Work instructions:
(1) In the passage on video active learning at OLIVES, how many unique sequences does the FOCAL dataset contain?
(2) Carry on the passage about the FOCAL video active learning dataset from its final sentence.

Extract provided:
At OLIVES, we view video active learning from a cost-centered perspective. We present the first active learning dataset FOCAL for sequential cost analysis on video sequences for autonomous driving settings [1]. It consists of a plethora of real-world scenarios that include 149 unique sequences, 109 000 frames, and79 unique scenes across a variety of weather, lighting, and seasonal conditions. In our analysis, we compare popular active learning approaches in singular and sequential setting. For sequential settings, algorithms largely neglect cost information and scale linearly to randomly sampling individual data points; the naïve baseline.

Records supplied:

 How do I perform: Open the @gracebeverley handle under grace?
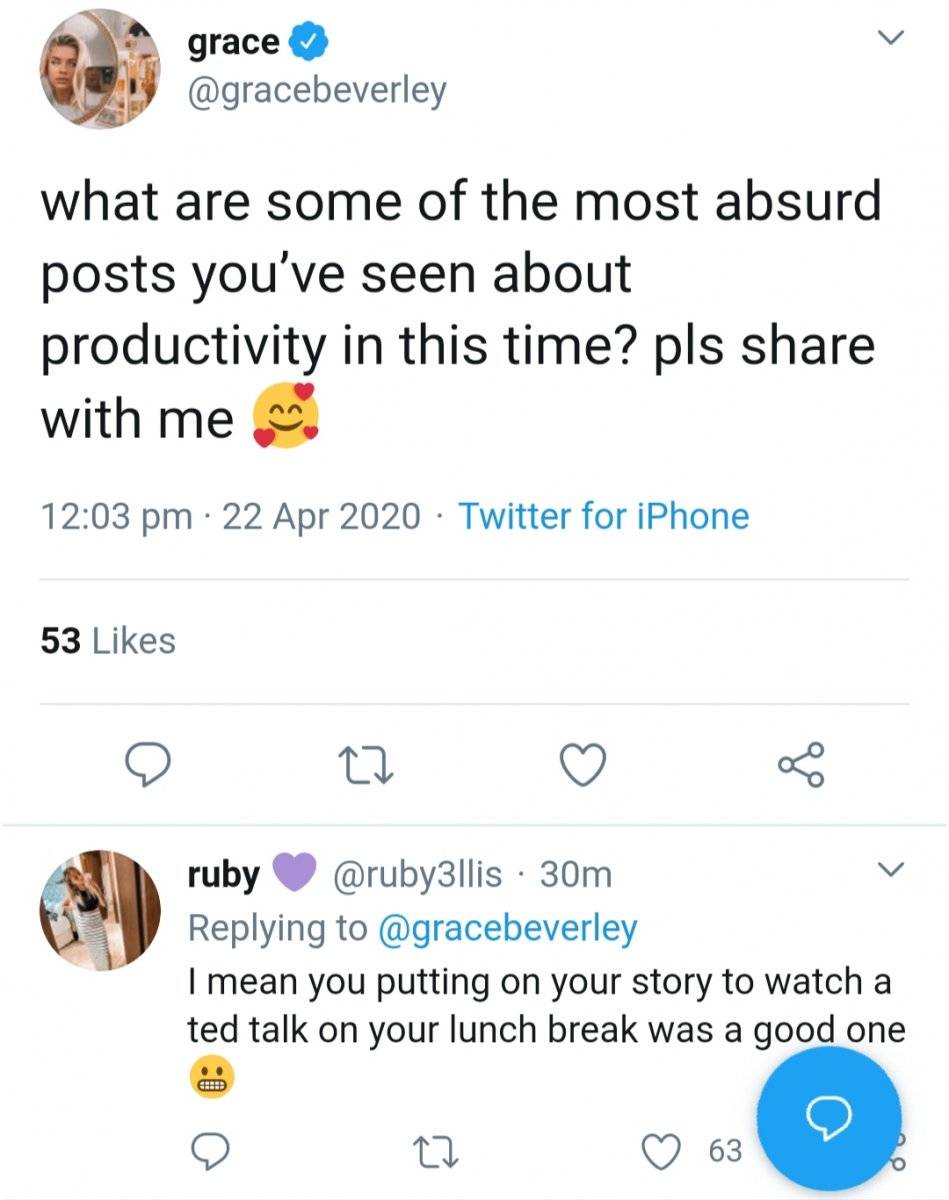pos(317,90)
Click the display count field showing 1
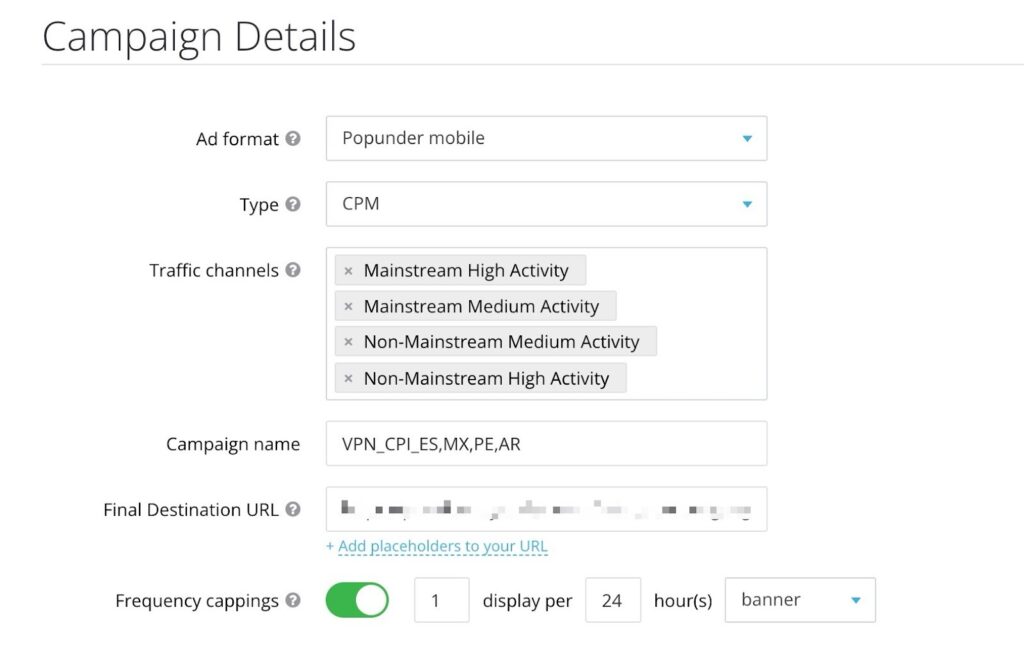Viewport: 1024px width, 672px height. [x=441, y=600]
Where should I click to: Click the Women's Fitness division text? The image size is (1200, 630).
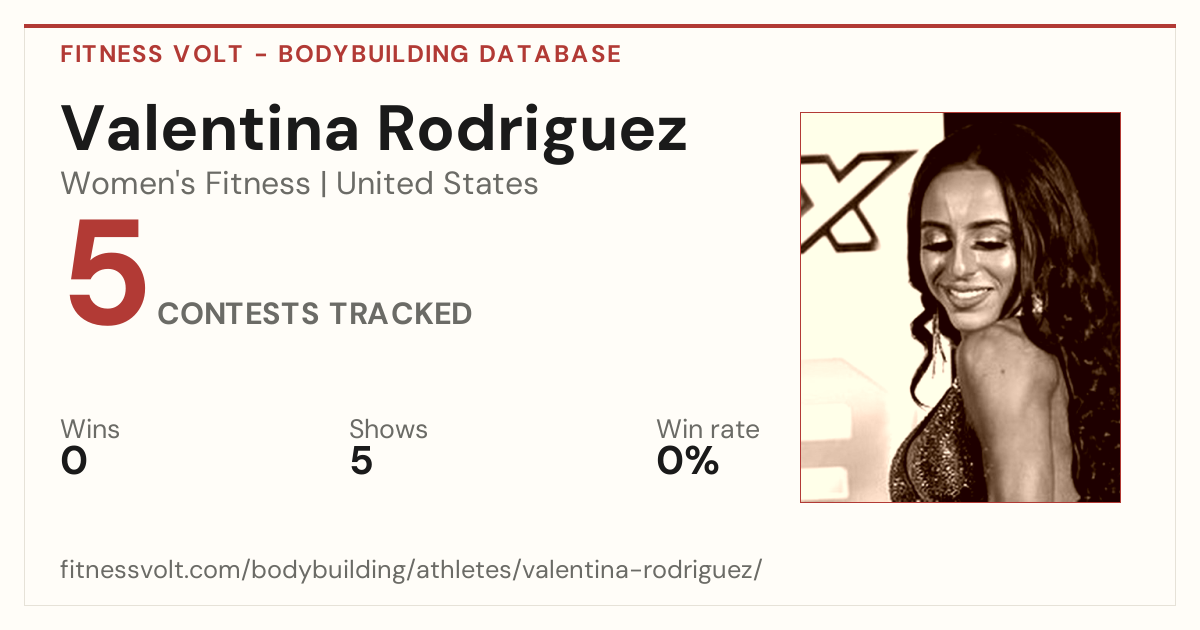click(x=185, y=184)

Responses by item number:
(1) 149 unique sequences.

(2)
iii.Continual Active Learning for OCT Scans
Previous work has focused on different query strategies for active learning using OCT scans. In particular, [1] improved generalization performance for OCT disease classification by partitioning the training pool by patient identity and sampling based upon this partition, demonstrating how different query strategies can influence model results. Such an approach can be taken for this project, where the query strategies investigated can include using standard query strategies (like random, entropy, etc.) and/or incorporating clinical biomarkers into the query strategy. In addition, our method must combat regression, and the first step in this process is to understand and model the domain shift across visits. Afterwards, we will use a metric, such as the negative fliprate (NFR), to evaluate how much the model is forgetting.